Chinas Corona-Politik wackelt
nh Schanghai
Eine aufsehenerregende Protestwelle gegen die rigorose Corona-Politik stellt Regierung und Kommunistische Partei in China vor die härteste politische Bewährungs- und Machtprobe seit Jahrzehnten. Immer mehr steht in Frage, ob und wie der Machtapparat an seiner sogenannten Null-Covid-Strategie festhalten kann. Am Wochenende hatte sich eine für chinesische Verhältnisse völlig ungewöhnliche Form zivilen Ungehorsams manifestiert und simultan in Dutzenden von Protestzügen und Mahnwachen in einer Reihe von Großstädten entladen. Dadurch ist aus Sicht politischer wie wirtschaftlicher Beobachter eine Situation entstanden, die den Pekinger Machtapparat vor Entscheidungszwänge stellt, deren wirtschaftliche und politische Konsequenzen extrem schwer absehbar sind.
Vor zwei Wochen hatte die chinesische Regierung mit der Ankündigung, rigide Vorgaben zu lockern, Hoffnungen in der Bevölkerung geweckt, dass exzessive Corona-Restriktionen auf Lokalebene zurückgefahren werden könnten und ein pragmatischeres Regelwerk greifen wird, das auf die Lebensbedürfnisse mehr Rücksicht nimmt. Anzeichen solcher Lockerungen zeigten sich allerdings im Zuge rasch steigender Corona-Fallzahlen als trügerisch. Das sorgte für Verwirrung.
Auch Beobachter verwirrt
Nachrichten von einem Hochhausbrand in Urumqi, der seit mehreren Monaten fast vollständig abgeriegelten Hauptstadt der Provinz Xinjinag mit zehn Toten, brachten die Situation zum Kippen und lösten Proteste vor Ort aus. Die Menschen machten unter anderem Corona-bedingte Straßensperrungen verantwortlich, dass Rettungsarbeiten behindert worden seien, und forderten das Ende des Lockdowns. Die Vorgänge in Urumqi hatten auf Chinas sozialen Medien einen Entrüstungssturm entfacht, der entgegen allen Erwartungen und bisherigen Erfahrungen dann auch zu Protesten in besonders prosperierende Großstädte wie Peking, Schanghai, Nanjing und Chengdu führte, was für international hohe Aufmerksamkeit sorgt.

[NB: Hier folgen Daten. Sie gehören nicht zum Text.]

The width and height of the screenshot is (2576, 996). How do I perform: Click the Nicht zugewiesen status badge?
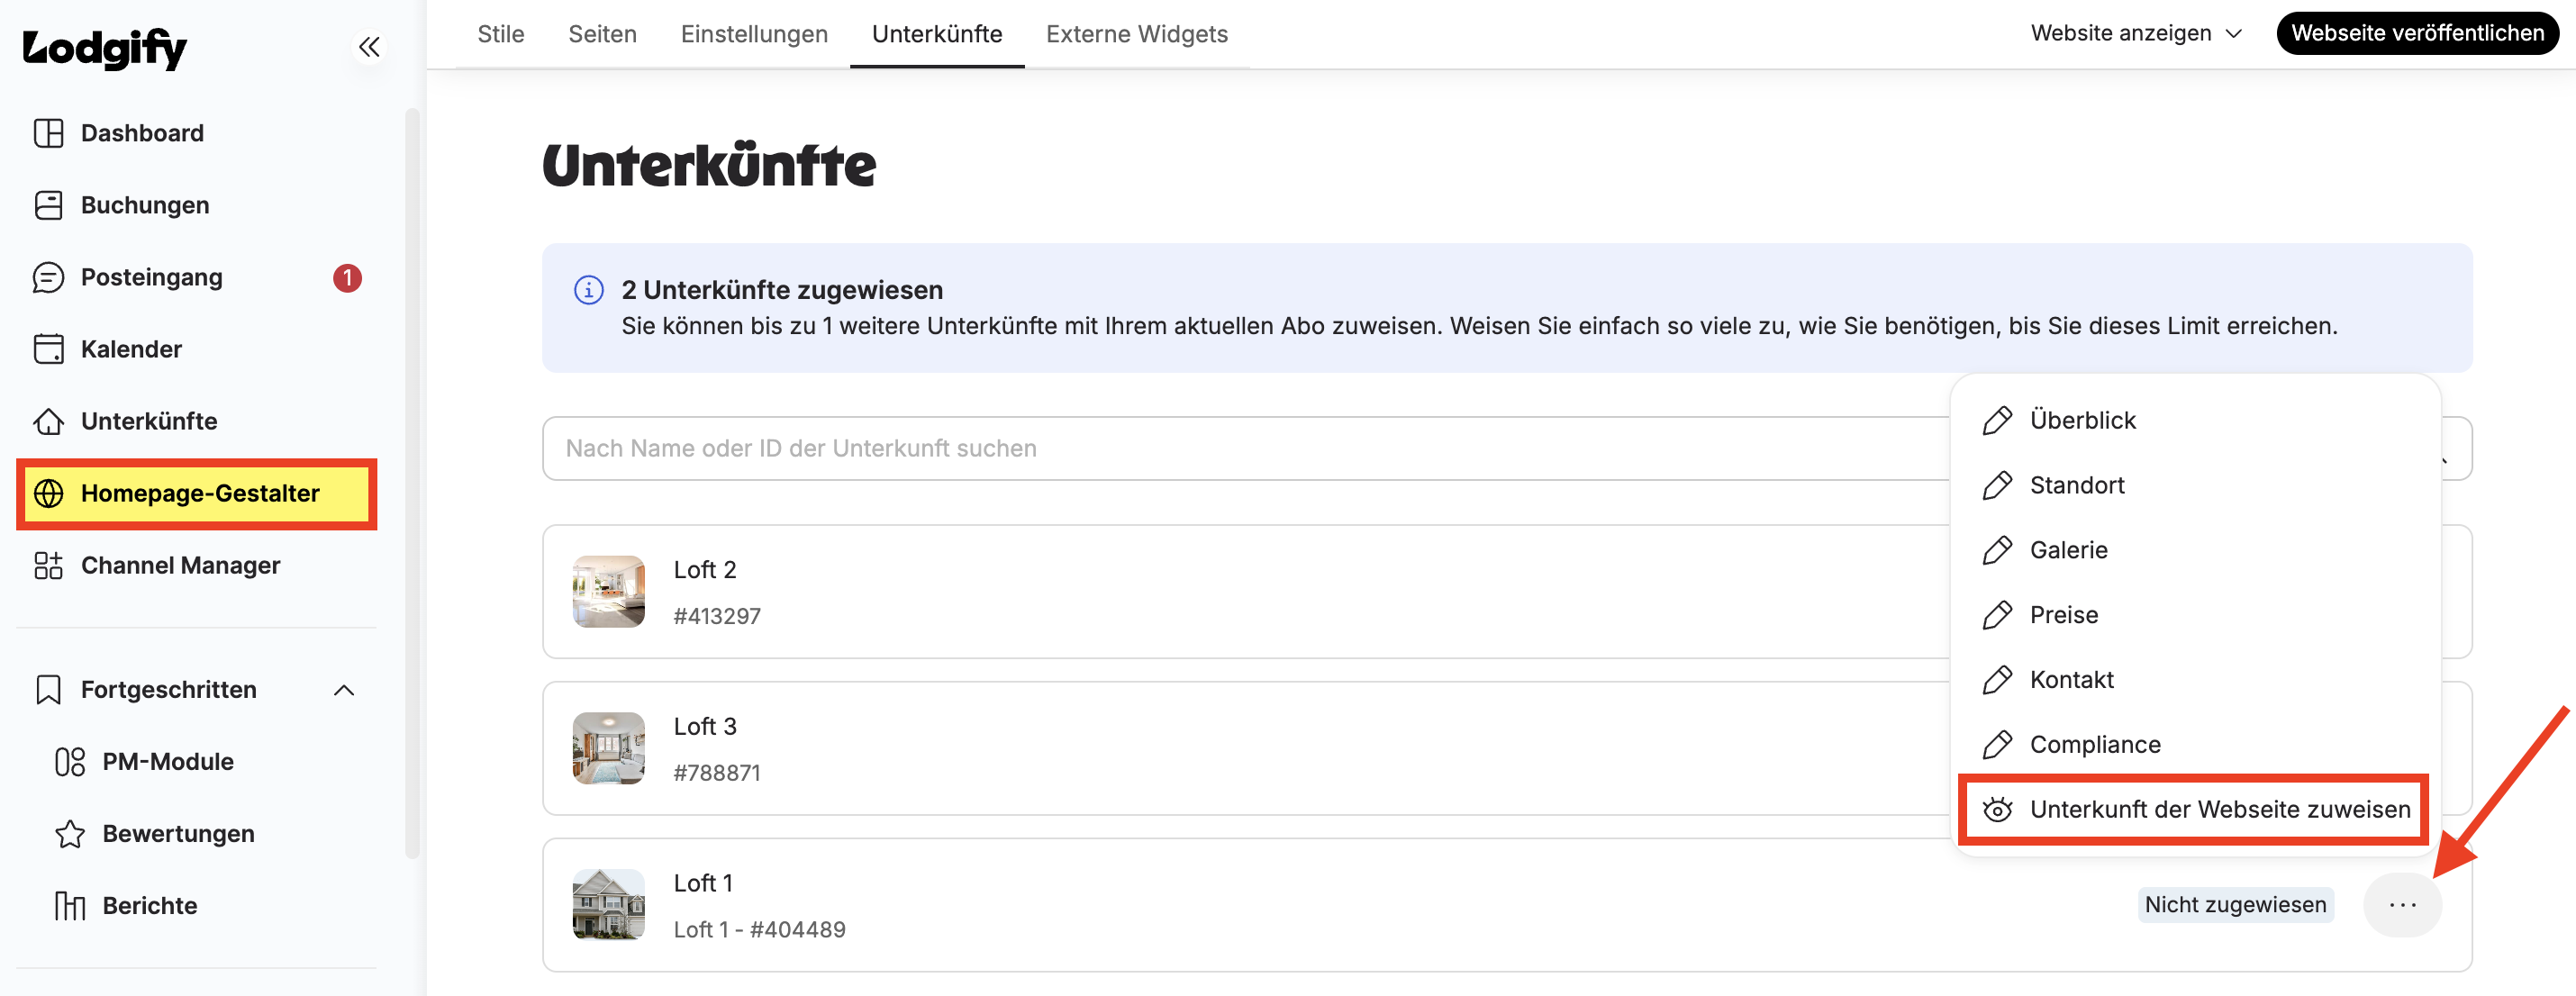tap(2235, 904)
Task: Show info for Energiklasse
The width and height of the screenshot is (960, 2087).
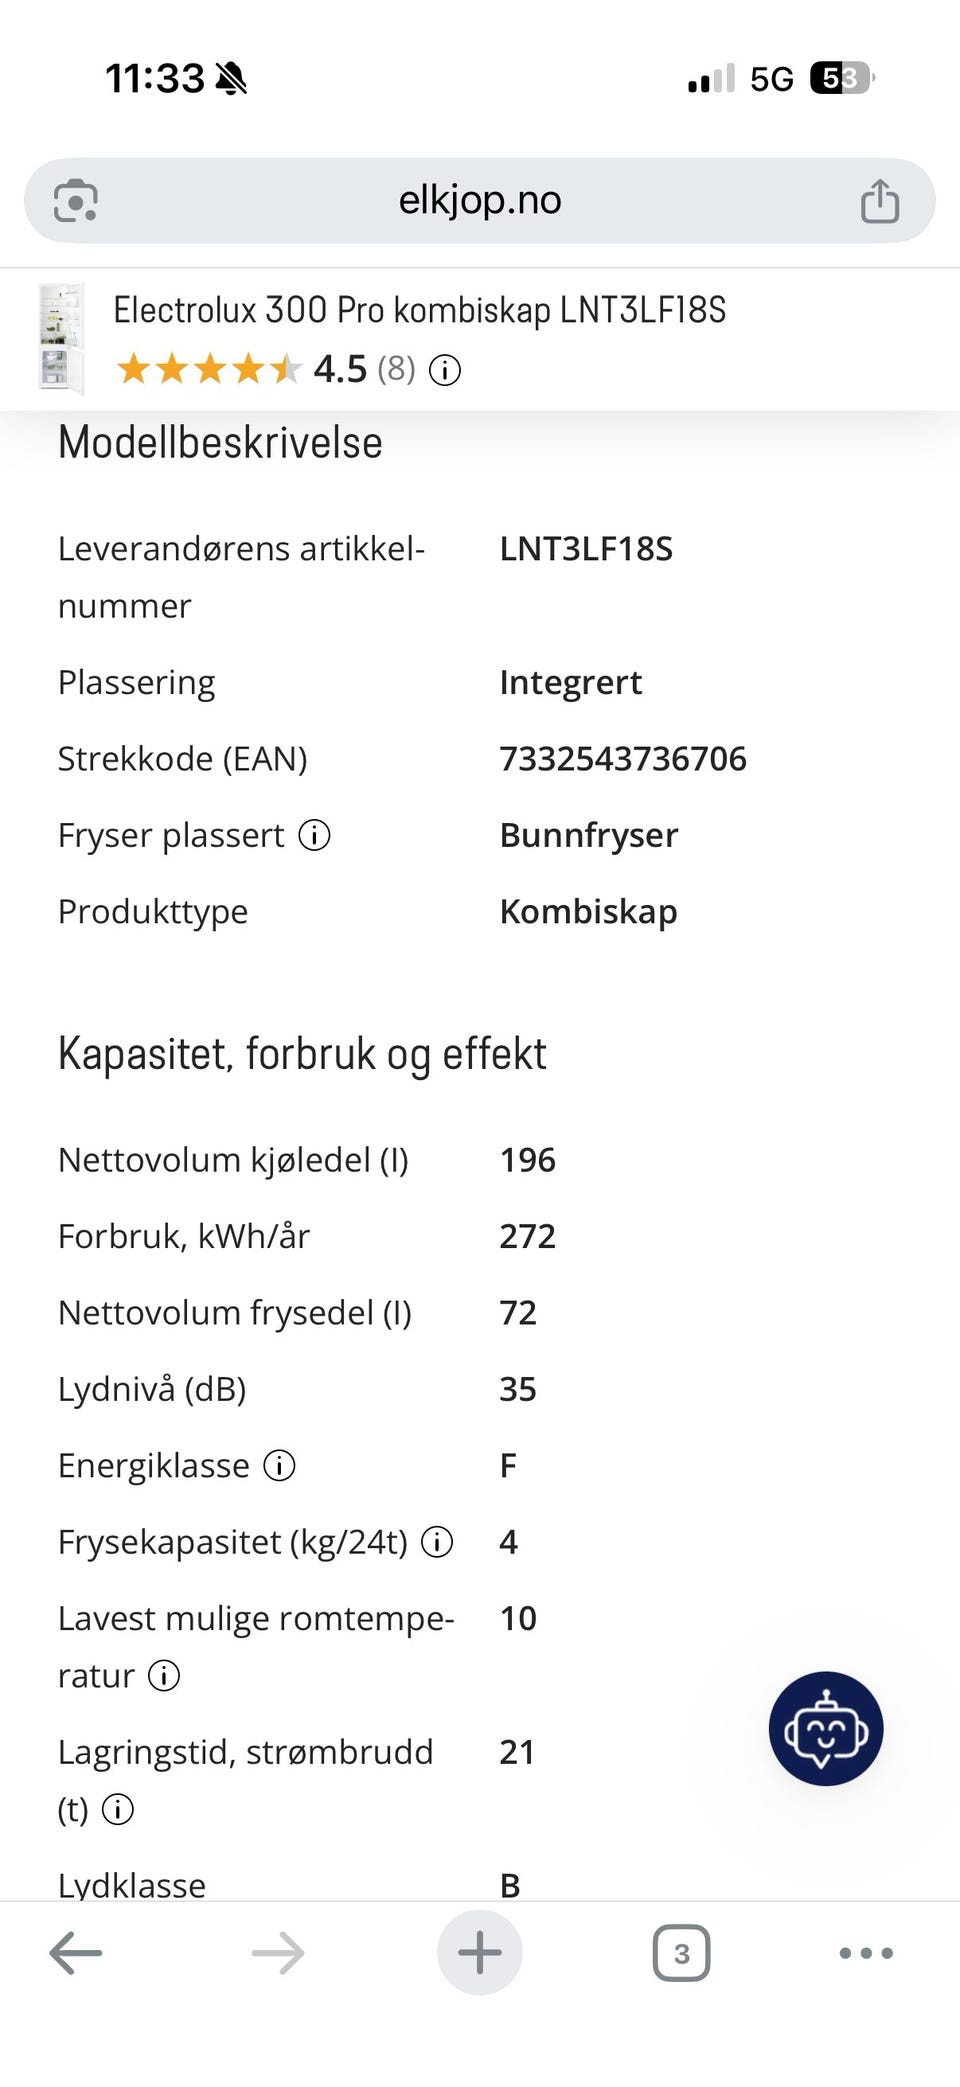Action: (x=279, y=1466)
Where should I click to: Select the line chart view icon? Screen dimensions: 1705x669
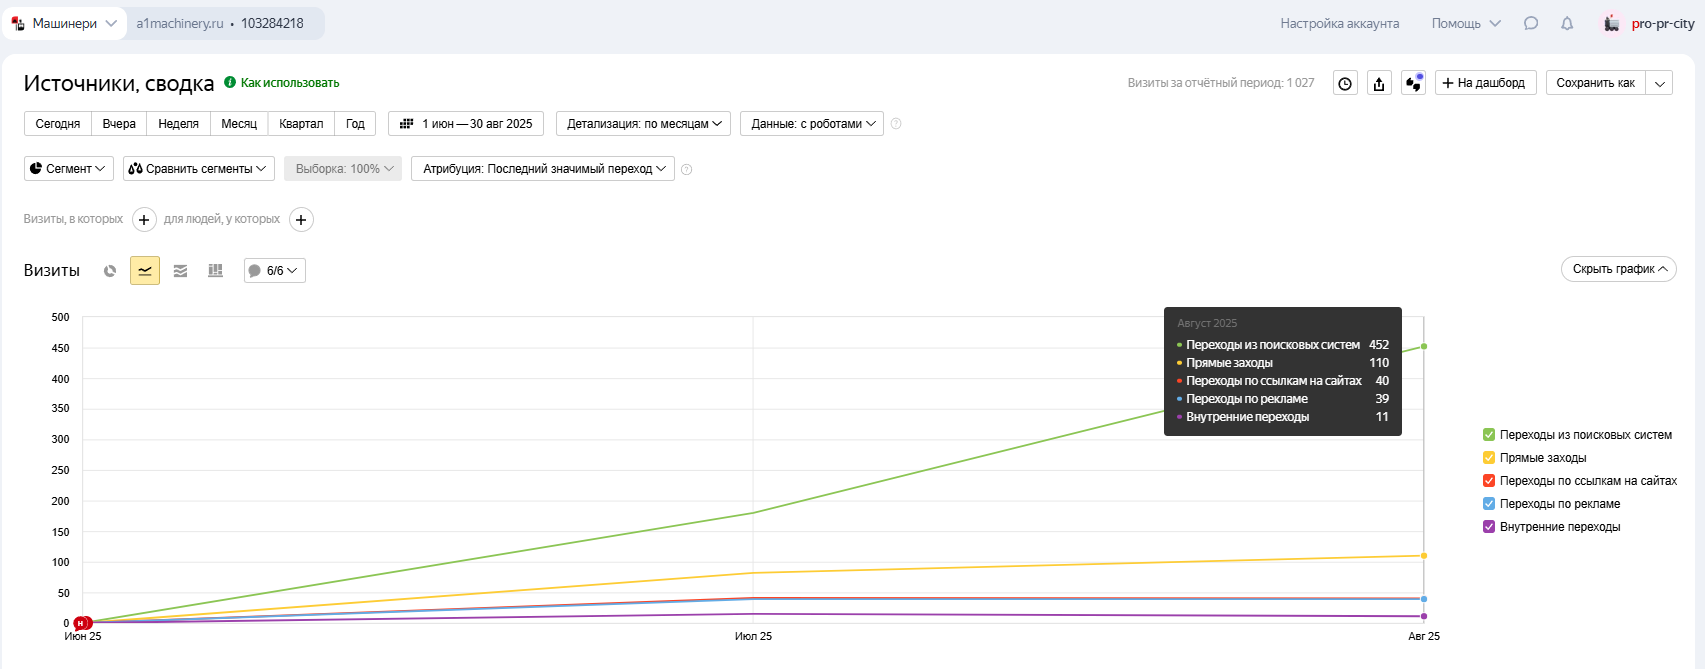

Peking steht nun vor der neuen Situation, dass die Verzweiflung über die fehlgeleitete Corona-Politik gerade auch Bürger mit gehobenem Bildungsstand und wirtschaftlichem Einkommen auf die Straße treibt und unter der Gefahr einer strafrechtlichen Verfolgung zu politischen Veränderungen aufrufen lässt. An den Märkten und bei China-Ökonomen herrscht nun erst recht Konfusion darüber, wie die veränderte Stimmungslage mit einem manifesten Vertrauensentzug von Wanderarbeitern bis zur Bildungselite auf Chinas Corona-Regime und damit auch die Wirtschaftspolitik abfärben wird.
Tatsache ist, dass aufkeimende Hoffnungen einer konjunkturschonenderen Corona-Politik und der Aussicht auf einen graduellen Ausstieg aus der mit extremen Mobilitätsrestriktionen verbundenen Null-Covid-Strategie durch höhere Fallzahlen und sofortiges Wiederanziehen von Restriktionen und Quarantäne völlig konterkariert worden sind. Dennoch gehen Analysten davon aus, dass das Land im Prinzip auf einen Ausstieg aus der Null-Covid-Politik zusteuert. Sie erwarten allerdings, dass der Übergang zu gelockerten Restriktionen auf Lokalebene zu chaotischen und widersprüchlichen Maßnahmen führen wird, aus denen sich noch über Monate hinweg keine klare Stoßrichtung erkennen lassen dürfte. Daher dürfte die an den Märkten euphorisch gefeierte Chance auf eine rasche Konjunkturerholung auf sich warten lassen.
In einer Research-Notiz der US-Investmentbank Goldman Sachs heißt es, China könne seine Null-Covid-Politik vor April und damit früher als erwartet beenden. Bislang war man davon ausgegangen, dass auf dem chinesischen Volkskongress im März, mit dem auch der förmliche Wechsel zu einer neuen Regierungsmannschaft im Fünfjahres-Turnus stattfindet, die Weichen für eine veränderte Corona-Politik gestellt würden, die dann im Frühjahr zu greifen beginnen könnte. Angesichts der jüngsten Proteste sei es nun wahrscheinlicher, dass es zu einem „ungeordneten“ Ausstieg aus Null-Covid kommen werde, was seinerseits gegen einen überzeugenden Aufschwung in der ersten Jahreshälfte 2023 spreche.